Bug 22436 - Give rules for content that is treated as text under a common heading
Summary: Give rules for content that is treated as text under a common heading
Status: RESOLVED FIXED
Alias: None
Product: HTML WG
Classification: Unclassified
Component: HTML/XHTML Compatibility Authoring Guide (ed: Eliot Graff) (show other bugs)
Version: unspecified
Hardware: PC All
: P2 normal
Target Milestone: ---
Assignee: Leif Halvard Silli
QA Contact: HTML WG Bugzilla archive list
URL: http://dev.w3.org/html5/html-xhtml-au...
Whiteboard:
Keywords:
Depends on:
Blocks:
 
Reported: 2013-06-24 17:02 UTC by Leif Halvard Silli
Modified: 2013-09-02 04:14 UTC (History)
5 users (show)

See Also:


Attachments

Description Leif Halvard Silli 2013-06-24 17:02:20 UTC
See the thread ”During HTML parsing, are *all* named character references replaced by their corresponding glyph?”, and in particular this answer from Michael: 

http://www.w3.org/mid/20130624113437.GB37583@sideshowbarker

What Michael said, is easy to forget. Thus, I think this subject needs a little more description in Polyglot Markup. Right now, only <script> and <style> are covered - and also <noscript>.

I would propose to

  a) ad a section that describes the general issue of content
     that, unlike in XML, is treated as text by the HTML parser
     Motivation: This a an important and general gotcha and 
     difference, both within pure HTML, but especialy when
     creating polyglots.

  b) In practise, this means listing all the elements
     that themselves - or their children, are treated
     as text by the HTML parsers. (This includes
     all elements that begins with the string “<no”, such
     as <noscript> and <noframe>, as well as <script>,
     <style>, <xmp>, <iframe> and perhaps some more (?)

     NB: It may also make sense to mention, in a note
         that the “sane” elements, such as <object>,
         <video> etc, are not treated that way.

  c) The section should give the various usage rules 
     - some elements are forbidden etc, while others
     have special rules for polyglots under this
     heading. (Thus, the script/style should go there
     - or at least be represented with a link to the
     section where their rules are described.)

Btw, note that HTML5 already says that the content of iframe must be empty in XML, so describing iframe should be a nobrainer. See http://www.w3.org/TR/html5/embedded-content-0.html#iframe-content-model
And HTML5 has similar things to say about most - if not of these elements, so it is mostly a collection job.
Comment 1 Leif Halvard Silli 2013-06-26 10:15:32 UTC
<title> is among these elements.
Comment 2 Leif Halvard Silli 2013-06-26 10:42:40 UTC
(In reply to comment #1)
> <title> is among these elements.

More data: 

<title> falls under the 
  "generic RCDATA element parsing algorithm" 
which means that character entities/references are still handled but that tags (other than the endtag of the element itself) are ignored.

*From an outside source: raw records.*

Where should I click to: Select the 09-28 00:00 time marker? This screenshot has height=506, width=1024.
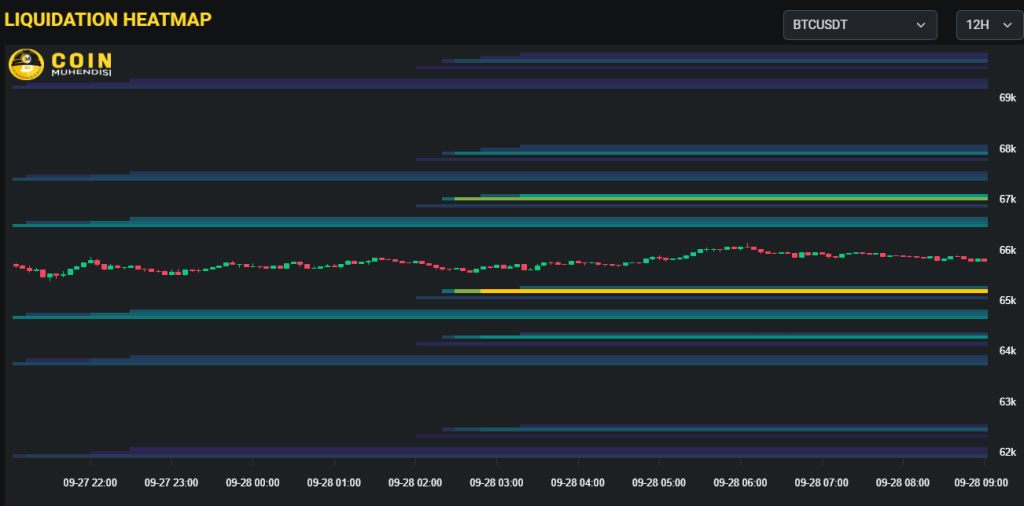click(x=252, y=482)
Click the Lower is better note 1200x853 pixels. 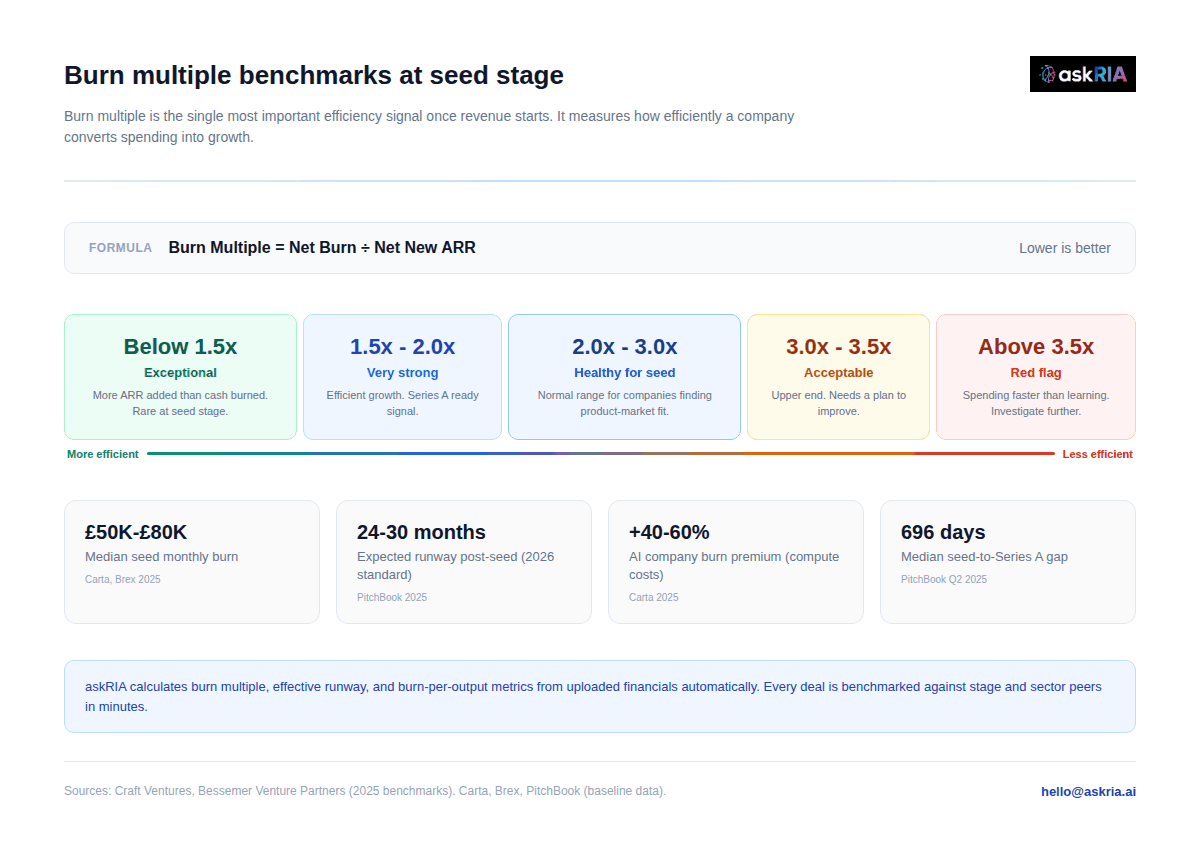pos(1064,248)
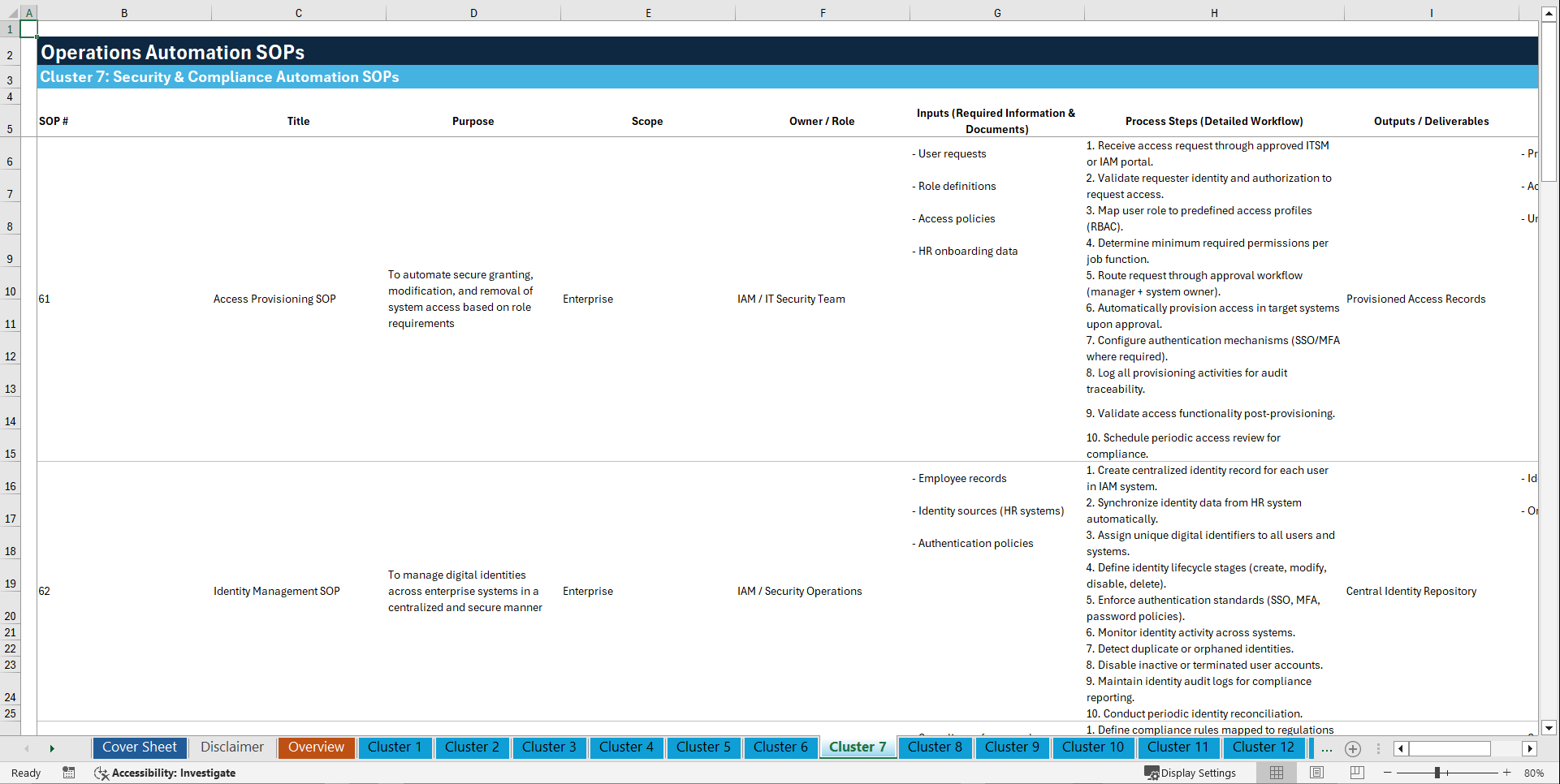Click the previous-sheet navigation arrow
1560x784 pixels.
pos(27,747)
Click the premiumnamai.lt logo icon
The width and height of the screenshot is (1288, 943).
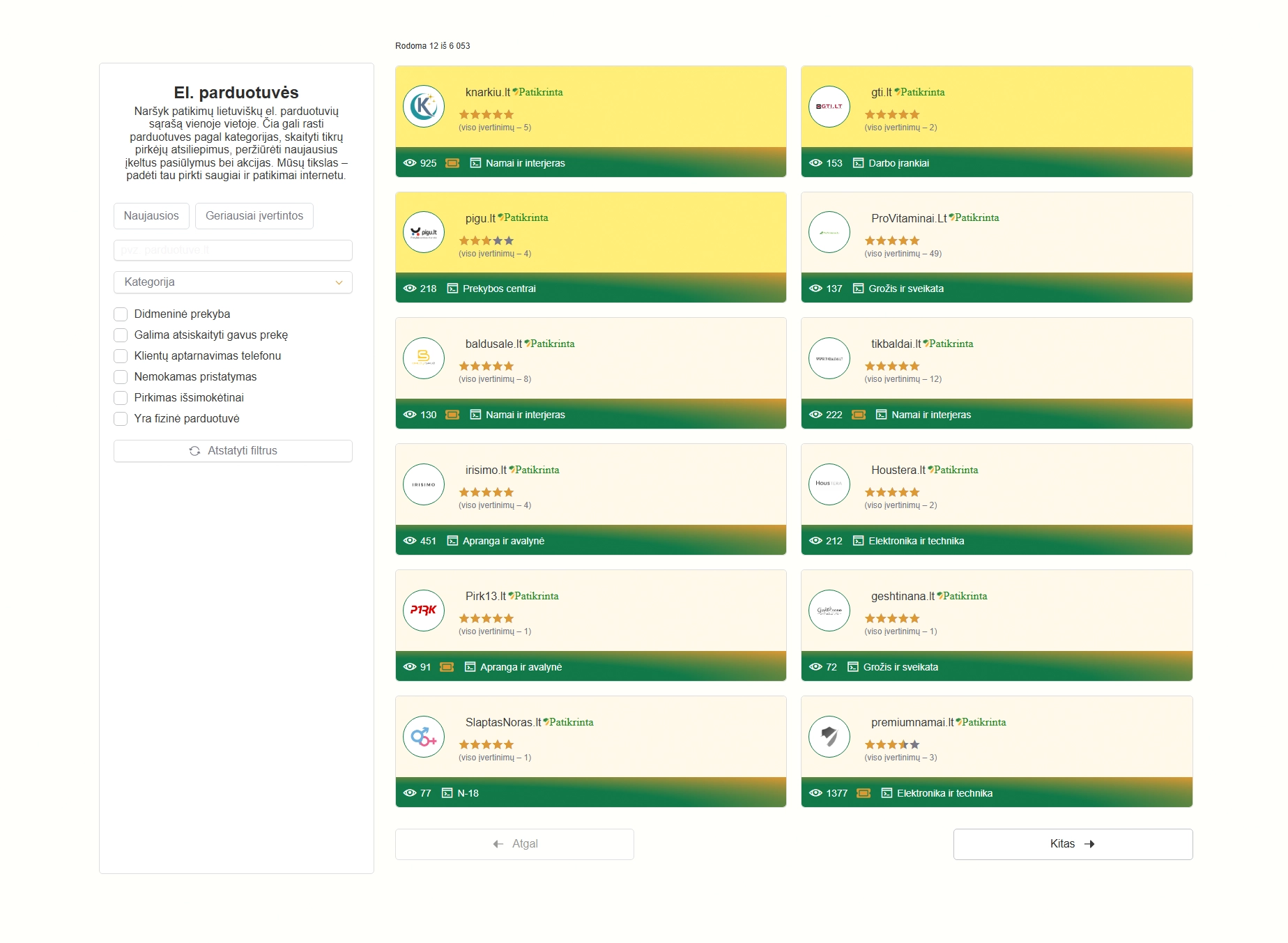click(x=829, y=737)
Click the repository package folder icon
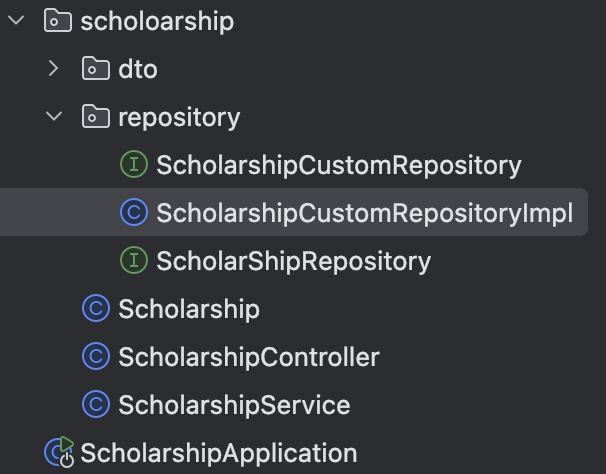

For contrast, then e.g. <iframe> falls under the 
  "generic raw text element parsing algorithm"
which means that both tags (but for the endtag) and character entities/referenes are ignored.

see: http://www.w3.org/html/wg/drafts/html/master/syntax.html#generic-rcdata-element-parsing-algorithm
Comment 3 Eliot Graff 2013-07-02 19:18:37 UTC
This sounds good, Leif. Can you create proposed text for this?
Comment 4 Leif Halvard Silli 2013-09-02 04:14:15 UTC
I have just commited a fix to this bug.

However, for polyglot markup, then only script, style, iframe and title are relevant, unless I missed something.

Hopefully this can now be closed, but I will look at it once more first.